* _What you need to do_
Give back exactly the lines from the start of the listing to the line containing "Click the Gemini label in the header", inclusive, and nothing beyond them.

BEGIN

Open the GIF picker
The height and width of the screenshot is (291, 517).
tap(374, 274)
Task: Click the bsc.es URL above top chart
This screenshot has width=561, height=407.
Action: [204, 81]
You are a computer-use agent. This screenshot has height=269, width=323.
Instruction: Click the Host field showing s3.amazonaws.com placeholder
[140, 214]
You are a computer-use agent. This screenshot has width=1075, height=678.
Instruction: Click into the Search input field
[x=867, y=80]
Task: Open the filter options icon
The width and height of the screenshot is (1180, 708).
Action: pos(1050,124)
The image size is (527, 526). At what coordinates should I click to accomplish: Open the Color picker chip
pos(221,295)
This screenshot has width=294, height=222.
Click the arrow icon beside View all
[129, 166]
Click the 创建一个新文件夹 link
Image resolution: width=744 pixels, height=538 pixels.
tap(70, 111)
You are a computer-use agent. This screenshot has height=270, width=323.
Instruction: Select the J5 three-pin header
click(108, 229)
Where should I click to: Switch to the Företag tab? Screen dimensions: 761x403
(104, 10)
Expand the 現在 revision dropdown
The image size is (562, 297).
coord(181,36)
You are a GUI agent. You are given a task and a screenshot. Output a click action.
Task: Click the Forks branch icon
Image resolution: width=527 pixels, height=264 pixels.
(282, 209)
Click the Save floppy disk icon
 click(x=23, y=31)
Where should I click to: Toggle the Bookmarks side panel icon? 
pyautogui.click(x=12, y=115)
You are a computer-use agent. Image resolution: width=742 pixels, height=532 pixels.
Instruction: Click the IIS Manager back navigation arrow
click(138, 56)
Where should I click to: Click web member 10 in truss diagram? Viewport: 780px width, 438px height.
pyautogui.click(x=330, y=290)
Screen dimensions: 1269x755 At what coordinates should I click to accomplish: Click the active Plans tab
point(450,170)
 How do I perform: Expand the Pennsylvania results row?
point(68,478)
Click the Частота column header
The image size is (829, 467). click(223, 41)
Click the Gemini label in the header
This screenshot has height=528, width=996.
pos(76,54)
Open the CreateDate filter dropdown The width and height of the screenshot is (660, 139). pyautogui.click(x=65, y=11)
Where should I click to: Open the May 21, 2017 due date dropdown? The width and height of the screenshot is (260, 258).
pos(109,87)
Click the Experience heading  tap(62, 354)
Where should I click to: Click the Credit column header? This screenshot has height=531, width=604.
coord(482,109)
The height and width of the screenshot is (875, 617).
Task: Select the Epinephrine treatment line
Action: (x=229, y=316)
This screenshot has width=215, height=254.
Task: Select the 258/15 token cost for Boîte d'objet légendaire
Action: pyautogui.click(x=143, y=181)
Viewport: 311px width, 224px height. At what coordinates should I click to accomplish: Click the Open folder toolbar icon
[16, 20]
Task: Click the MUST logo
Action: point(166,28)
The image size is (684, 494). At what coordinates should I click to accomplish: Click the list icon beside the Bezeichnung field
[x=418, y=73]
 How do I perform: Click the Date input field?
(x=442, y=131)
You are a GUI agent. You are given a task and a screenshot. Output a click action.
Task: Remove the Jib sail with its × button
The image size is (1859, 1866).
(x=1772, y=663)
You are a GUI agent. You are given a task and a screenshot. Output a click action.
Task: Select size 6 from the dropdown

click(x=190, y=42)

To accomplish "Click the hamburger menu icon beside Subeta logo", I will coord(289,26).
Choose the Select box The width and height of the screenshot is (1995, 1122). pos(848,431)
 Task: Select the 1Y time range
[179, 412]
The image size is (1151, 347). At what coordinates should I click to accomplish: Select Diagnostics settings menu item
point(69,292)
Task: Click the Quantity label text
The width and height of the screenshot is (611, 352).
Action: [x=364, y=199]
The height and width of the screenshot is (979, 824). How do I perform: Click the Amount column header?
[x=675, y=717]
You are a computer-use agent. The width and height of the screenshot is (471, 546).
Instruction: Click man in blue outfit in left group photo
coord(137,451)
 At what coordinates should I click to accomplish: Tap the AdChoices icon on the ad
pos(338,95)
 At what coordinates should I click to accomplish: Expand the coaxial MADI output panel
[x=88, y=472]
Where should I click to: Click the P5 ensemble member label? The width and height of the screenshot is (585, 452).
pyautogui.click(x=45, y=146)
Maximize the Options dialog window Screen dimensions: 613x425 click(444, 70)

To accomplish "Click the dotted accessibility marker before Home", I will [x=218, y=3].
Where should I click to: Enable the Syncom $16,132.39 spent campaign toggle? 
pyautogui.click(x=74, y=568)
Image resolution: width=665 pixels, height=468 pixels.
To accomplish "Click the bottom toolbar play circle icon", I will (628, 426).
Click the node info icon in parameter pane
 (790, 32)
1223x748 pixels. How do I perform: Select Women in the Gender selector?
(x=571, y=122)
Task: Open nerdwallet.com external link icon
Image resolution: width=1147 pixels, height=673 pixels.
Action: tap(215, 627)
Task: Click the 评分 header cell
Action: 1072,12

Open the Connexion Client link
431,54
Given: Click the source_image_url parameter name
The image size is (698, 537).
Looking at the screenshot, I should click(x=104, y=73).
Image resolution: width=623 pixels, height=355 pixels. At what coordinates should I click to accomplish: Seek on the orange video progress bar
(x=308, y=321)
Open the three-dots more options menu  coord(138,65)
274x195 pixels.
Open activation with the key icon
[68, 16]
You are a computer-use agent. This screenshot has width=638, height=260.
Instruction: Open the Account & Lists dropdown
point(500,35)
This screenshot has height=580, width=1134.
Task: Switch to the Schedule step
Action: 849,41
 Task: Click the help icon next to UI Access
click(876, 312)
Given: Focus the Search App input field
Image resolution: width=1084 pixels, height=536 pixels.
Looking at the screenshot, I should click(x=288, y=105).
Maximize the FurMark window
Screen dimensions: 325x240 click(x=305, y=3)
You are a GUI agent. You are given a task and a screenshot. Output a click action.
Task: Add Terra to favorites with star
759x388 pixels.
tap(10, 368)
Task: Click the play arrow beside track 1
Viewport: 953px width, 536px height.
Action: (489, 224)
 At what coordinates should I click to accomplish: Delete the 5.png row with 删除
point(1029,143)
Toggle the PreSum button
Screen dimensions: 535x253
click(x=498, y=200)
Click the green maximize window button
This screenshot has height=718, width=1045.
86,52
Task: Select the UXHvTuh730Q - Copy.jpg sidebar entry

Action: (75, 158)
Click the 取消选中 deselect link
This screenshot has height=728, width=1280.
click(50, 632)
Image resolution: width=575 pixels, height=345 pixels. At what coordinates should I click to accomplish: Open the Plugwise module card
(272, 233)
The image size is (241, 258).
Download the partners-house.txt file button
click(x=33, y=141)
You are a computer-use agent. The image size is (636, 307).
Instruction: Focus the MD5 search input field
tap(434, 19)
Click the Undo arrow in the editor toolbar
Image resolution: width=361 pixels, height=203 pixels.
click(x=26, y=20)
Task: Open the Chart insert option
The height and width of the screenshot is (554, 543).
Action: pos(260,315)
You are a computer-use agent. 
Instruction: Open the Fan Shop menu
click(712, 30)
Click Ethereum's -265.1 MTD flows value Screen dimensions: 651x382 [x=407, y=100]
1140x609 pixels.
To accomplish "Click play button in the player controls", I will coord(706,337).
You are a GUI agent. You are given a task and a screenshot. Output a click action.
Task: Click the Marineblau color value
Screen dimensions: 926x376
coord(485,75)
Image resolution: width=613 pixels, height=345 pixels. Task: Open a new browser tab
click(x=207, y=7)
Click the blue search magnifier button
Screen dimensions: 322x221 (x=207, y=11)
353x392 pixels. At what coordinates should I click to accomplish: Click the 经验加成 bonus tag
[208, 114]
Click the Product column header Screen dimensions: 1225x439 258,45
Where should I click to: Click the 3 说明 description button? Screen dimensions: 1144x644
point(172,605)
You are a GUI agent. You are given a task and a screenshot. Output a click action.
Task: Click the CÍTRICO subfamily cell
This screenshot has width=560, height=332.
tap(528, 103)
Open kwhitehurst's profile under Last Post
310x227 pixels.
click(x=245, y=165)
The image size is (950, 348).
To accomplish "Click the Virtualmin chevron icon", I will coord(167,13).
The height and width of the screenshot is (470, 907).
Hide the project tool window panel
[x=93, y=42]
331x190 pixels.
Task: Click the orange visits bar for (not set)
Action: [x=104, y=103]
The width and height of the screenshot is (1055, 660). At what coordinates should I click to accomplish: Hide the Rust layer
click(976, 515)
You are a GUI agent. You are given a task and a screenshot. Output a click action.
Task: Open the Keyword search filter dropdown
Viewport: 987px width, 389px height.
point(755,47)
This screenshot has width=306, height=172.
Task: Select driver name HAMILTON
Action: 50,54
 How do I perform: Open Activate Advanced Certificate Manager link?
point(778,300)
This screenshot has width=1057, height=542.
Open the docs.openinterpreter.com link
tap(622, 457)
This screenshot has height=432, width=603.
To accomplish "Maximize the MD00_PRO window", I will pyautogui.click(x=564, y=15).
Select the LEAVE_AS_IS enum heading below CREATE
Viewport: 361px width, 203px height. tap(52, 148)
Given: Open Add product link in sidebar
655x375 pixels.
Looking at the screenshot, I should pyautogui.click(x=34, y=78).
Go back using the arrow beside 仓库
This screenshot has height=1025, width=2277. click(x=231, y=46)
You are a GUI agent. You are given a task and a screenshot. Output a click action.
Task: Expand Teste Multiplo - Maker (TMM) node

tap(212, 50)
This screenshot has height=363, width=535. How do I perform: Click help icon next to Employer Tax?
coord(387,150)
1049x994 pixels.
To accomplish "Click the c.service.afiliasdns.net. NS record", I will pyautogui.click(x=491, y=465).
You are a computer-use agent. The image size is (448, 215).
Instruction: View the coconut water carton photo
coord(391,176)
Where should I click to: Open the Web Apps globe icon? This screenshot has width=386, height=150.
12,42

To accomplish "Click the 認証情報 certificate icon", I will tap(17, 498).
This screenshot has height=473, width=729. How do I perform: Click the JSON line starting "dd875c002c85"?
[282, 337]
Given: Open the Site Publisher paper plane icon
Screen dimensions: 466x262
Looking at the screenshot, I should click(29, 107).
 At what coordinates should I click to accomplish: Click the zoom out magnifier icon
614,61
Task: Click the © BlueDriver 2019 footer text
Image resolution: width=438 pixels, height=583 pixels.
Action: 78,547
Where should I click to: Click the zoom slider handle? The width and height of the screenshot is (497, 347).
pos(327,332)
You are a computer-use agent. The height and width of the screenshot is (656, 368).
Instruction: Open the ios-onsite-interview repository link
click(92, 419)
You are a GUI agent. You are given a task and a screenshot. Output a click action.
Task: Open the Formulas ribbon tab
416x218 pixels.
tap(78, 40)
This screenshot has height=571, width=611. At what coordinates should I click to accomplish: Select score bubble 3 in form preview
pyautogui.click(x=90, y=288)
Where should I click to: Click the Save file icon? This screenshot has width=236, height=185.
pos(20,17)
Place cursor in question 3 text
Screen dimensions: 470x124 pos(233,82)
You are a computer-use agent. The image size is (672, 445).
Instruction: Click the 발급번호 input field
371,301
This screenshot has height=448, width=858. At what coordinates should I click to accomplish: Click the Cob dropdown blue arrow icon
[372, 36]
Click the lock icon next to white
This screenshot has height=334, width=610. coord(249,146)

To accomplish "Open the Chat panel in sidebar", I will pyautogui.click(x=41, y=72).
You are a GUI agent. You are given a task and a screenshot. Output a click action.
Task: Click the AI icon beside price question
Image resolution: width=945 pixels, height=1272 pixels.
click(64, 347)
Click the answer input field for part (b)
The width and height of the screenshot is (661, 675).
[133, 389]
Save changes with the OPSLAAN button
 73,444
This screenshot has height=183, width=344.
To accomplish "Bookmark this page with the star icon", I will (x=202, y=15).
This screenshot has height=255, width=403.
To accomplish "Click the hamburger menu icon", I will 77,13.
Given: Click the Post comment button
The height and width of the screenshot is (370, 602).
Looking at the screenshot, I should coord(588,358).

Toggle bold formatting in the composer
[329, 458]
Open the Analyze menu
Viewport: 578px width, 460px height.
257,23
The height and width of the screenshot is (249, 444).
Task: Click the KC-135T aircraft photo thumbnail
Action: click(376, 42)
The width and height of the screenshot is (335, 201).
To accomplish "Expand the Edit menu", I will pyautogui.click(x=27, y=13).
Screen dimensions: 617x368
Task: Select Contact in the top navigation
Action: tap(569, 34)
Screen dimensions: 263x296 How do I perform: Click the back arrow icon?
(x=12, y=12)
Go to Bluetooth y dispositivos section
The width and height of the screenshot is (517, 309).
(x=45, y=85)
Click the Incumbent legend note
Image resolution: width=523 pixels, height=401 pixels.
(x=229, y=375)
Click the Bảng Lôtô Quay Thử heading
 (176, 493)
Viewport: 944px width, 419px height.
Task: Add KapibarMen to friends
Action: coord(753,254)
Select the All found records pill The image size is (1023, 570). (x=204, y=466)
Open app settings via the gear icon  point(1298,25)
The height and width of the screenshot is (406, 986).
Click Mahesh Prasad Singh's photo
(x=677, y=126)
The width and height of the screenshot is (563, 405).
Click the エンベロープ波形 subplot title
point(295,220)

END

* _Task result_
Open the GIF picker
The height and width of the screenshot is (291, 517).
tap(374, 274)
Task: Click the bsc.es URL above top chart
This screenshot has width=561, height=407.
Action: [204, 81]
You are a computer-use agent. This screenshot has height=269, width=323.
Instruction: Click the Host field showing s3.amazonaws.com placeholder
[140, 214]
You are a computer-use agent. This screenshot has width=1075, height=678.
Instruction: Click into the Search input field
[x=867, y=80]
Task: Open the filter options icon
The width and height of the screenshot is (1180, 708).
Action: pos(1050,124)
The image size is (527, 526). At what coordinates should I click to accomplish: Open the Color picker chip
pos(221,295)
This screenshot has width=294, height=222.
Click the arrow icon beside View all
[129, 166]
Click the 创建一个新文件夹 link
Image resolution: width=744 pixels, height=538 pixels.
tap(70, 111)
You are a computer-use agent. This screenshot has height=270, width=323.
Instruction: Select the J5 three-pin header
click(108, 229)
Where should I click to: Switch to the Företag tab? Screen dimensions: 761x403
(104, 10)
Expand the 現在 revision dropdown
The image size is (562, 297).
coord(181,36)
You are a GUI agent. You are given a task and a screenshot. Output a click action.
Task: Click the Forks branch icon
Image resolution: width=527 pixels, height=264 pixels.
(282, 209)
Click the Save floppy disk icon
 click(x=23, y=31)
Where should I click to: Toggle the Bookmarks side panel icon? 
pyautogui.click(x=12, y=115)
You are a computer-use agent. Image resolution: width=742 pixels, height=532 pixels.
Instruction: Click the IIS Manager back navigation arrow
click(138, 56)
Where should I click to: Click web member 10 in truss diagram? Viewport: 780px width, 438px height.
pyautogui.click(x=330, y=290)
Screen dimensions: 1269x755 At what coordinates should I click to accomplish: Click the active Plans tab
point(450,170)
 How do I perform: Expand the Pennsylvania results row?
point(68,478)
Click the Частота column header
The image size is (829, 467). click(223, 41)
Click the Gemini label in the header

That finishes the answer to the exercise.